One thing I liked about him was when he, as co-chairman, declared that the final examinations were canceled.

All the students were shocked, and relieved.

Frank later said that the students were all smart; otherwise, they would not have been admitted into the university, and because of that the examinations were irrelevant.

I liked to play truant for his Screenwriting course, but despite that he never failed me for the assignments he gave to the students.

There were few others who appeared in the same segment which I might have missed, since I did not watch the show live and whose names were not mention in subsequent reports in the media here.

But they were all important film personalities in their own right, and who went on to teach at Columbia where I was fortunate enough to be the only Malaysian student to be admitted to study film at.

I remember receiving the offer of admission to work on my Masters of Fine Art in Film Directing at the university, when I was in the final semester working on my Diploma in Mass Communications at the School of Mass Communications or Institut Teknologi Mara (ITM), which Columbia had not known yet then.

I don’t think there was any student from ITM, now UiTM or Universiti Teknologi Mara in Shahalam, who had managed to gain admission into any of the Ivy League university while still studying and had not graduated yet.

And I also did not think it was right or good for ITM or Mara Institute of Technology to be renamed Mara University of Technology.

In Malaysia an institute of technology is always seen to be inferior compared to a university.

But don’t they know about the Massachusetts Institute of Technology or MIT which still retained this name without ever wanting to change to a university? If those at ITM knew a bit more about MIT, then surely they would not have agreed to the change of name of the institute of technology which could be a university too without it ever been called one, so ITM is still ITM without it being changed to UiTM.

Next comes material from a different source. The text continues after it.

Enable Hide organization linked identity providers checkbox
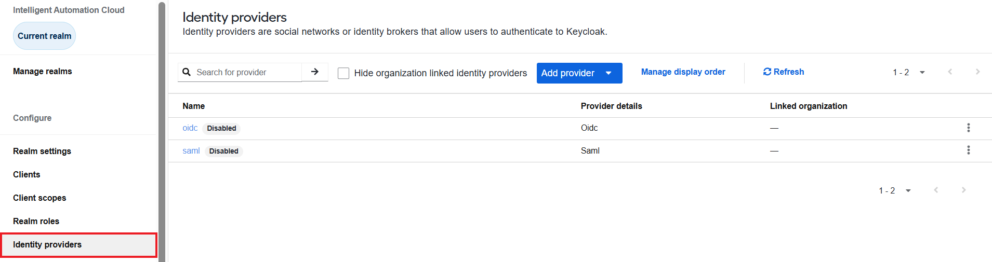[x=343, y=73]
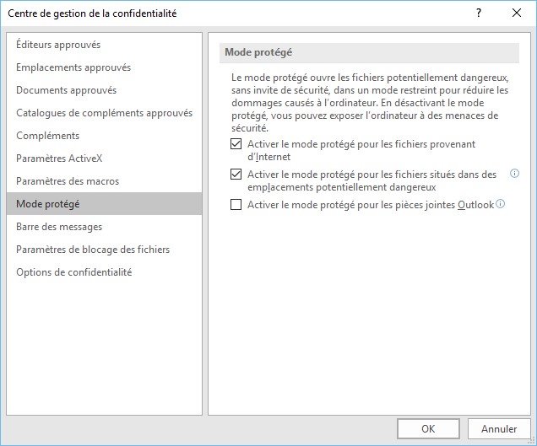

However, there were also other segments in the Academy Awards which thrilled me, such as when someone I knew personally had won an Oscar nomination.

And each time I returned to the school I would see notices posted on the bulletin boards announcing how students of the school had won Student Academy Awards which also gave the Oscars.

In fact, even when I was studying, one of my professors won an Emmy for best editing for a documentary.

I watched him live on television in my boarding room on campus, and the next day when he returned to the school to teach, he did not brag about his winning the Emmy, and the other students, too did not go out of their way to congratulate him on his win.

This is what I liked the most studying film at such a school where the professors and students did not look back; they only care to look forward.

The other thing I also liked a lot is when all the professors, associate professors, adjunct professors and doctorate holders, did not care to call themselves by their posts; they refer themselves by their own names, mostly their first names.

And those who had received honorary doctorates from the university or the others also did not paste their titles before their names.

I can say that I had benefited tremendously from my experience studying at the school, where the professors are called ‘instructors’ and they frown being called ‘professors’ or ‘doctors’.

Yet, some of their ‘instructors’ do not have masters’ degrees or doctorates. Andrew Sarris only had a Bachelor’s degree from Columbia as did the many other ‘instructors’.

And Columbia University is often in the top dozen most important universities in the world. It is a university which started at the King’s College with eighteen students in 1754, but which went on to join the Ivy League together with the other seven universities – Harvard, Princeton, Cornell, Yale, Brown, Dartmouth and UPenn.

And the faculties are mere departments, with each of them having a chairman and the school, a dean, all of whom did not have airs of importance about them.

The Film Division then had two chairmen, Frank Daniels and Milos Forman. It is the Milos Forman who won Oscars for best director for ‘One Flew Over the Cuckoo’s Nest’ and ‘Amadeus’. Milos is now semi-retired and eighty-one years old.